The first mention of Daerwood Park comes in the recollections of Mabel Vogen of the Selkirk Enterprise. In a 1954 column, she wrote; “My first memory of Daerwood Park was when our grade 6 room held their home picnic in the big field at the foot of the hill – the hill that today is the jinx of many a golfer.”.
The Daerwood Golf Course was created in 1932 which left a much smaller park area. In August 1961, the land was officially turned over to the City of Selkirk’s Parks Board for them to maintain and, for a decade, was little more than a green space buffer between the encroaching residential developments along Dorchester Avenue and the golf course.
That changed in the winter of 1970 – 71 when the Rotary Club funded an outdoor skating rink with a warming shack and toboggan run. In the summer of 1972, playground equipment was added and the park became part of the city’s summer playground program with daily supervised events for school children.
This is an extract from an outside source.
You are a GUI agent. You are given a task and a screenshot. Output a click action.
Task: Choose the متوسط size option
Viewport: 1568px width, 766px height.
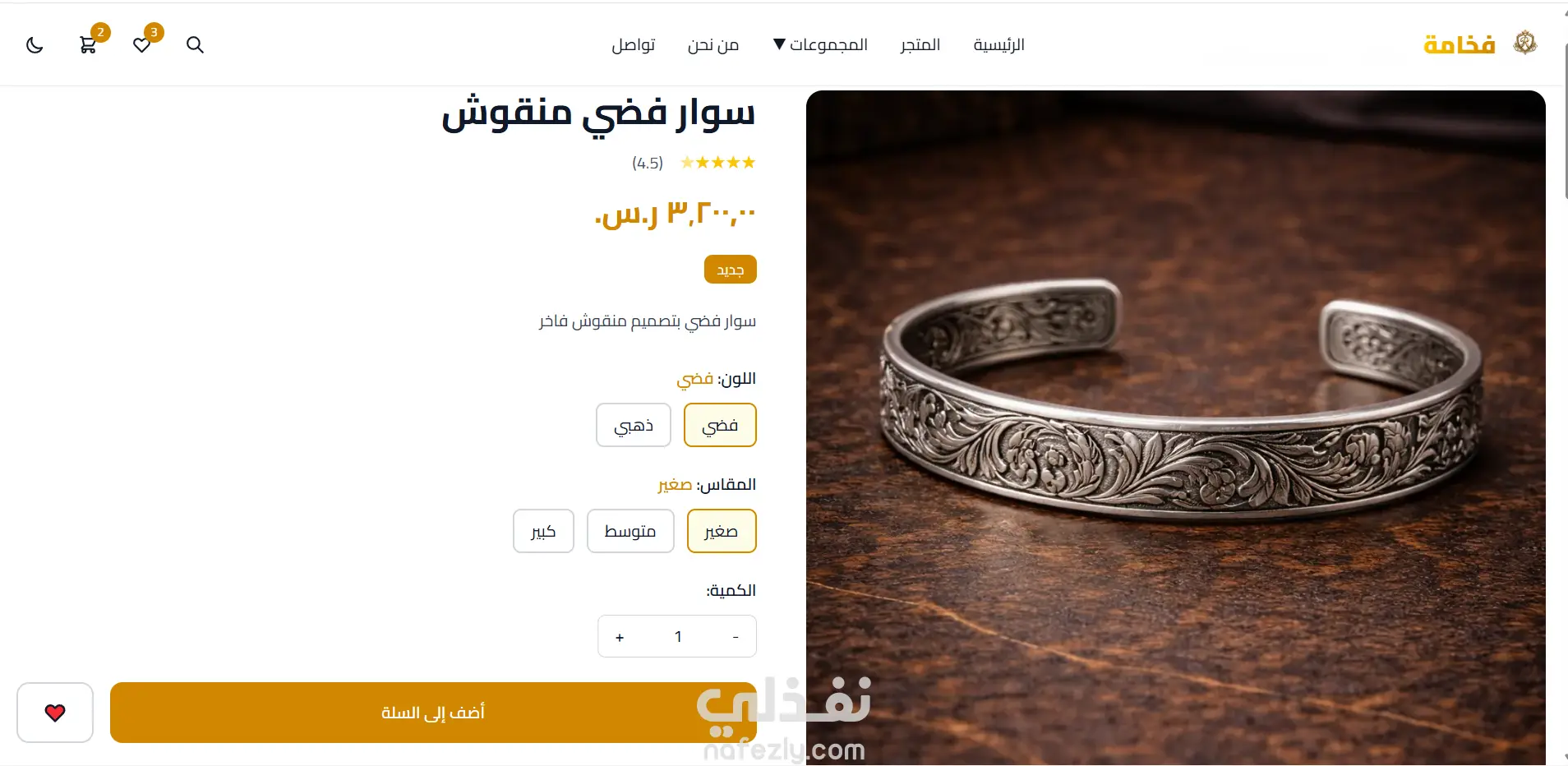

When residential development was expanding eastward along Grain Avenue in 1974, the Rotary Club appeared before the city council to have the lots at the end of Grain rezoned from residential to parkland. The city complied and this green space became part of a larger Daerwood Park.
Thanks to Selkirk resident Valerie Goodman, the land to the east of the park, including Little Lake, attracted the interest of scientists in the mid-1980s. The area was determined to be one of the few remaining examples of a river bottom forest left in the province.
In the summer of 1987, a delegation that included Goodman and the Chief of Land Use Planning for the Department of Natural Resources appeared before the city council to explain the significance of the ecosystem and encourage the city to register the land under the province’s Ecologically Significant Areas Voluntary Protection Program.
The city agreed and in 1990, Little Lake Park (which included the land formerly known as Daerwood Park) was created. On July 14, 1991, Mayor Bud Oliver unveiled a marker recognizing the park as an Ecologically Significant Area.
Jane George, who served on the Selkirk Heritage Committee for a number of years, was a strong advocate of preserving the flora and fauna in the Little Lake Park area. She worked long and hard on the committee to have signage erected describing the natural habitat and animals. Jane unfortunately has since passed away but her dream of that signage in Little Lake Park has come to fruition.
Today, Little Lake Park retains the amenities of the old Daerwood Park, such as play area, but most of the land is in its natural state with trails and informal walkways, including interpretive signage that explains the area’s unique ecological features.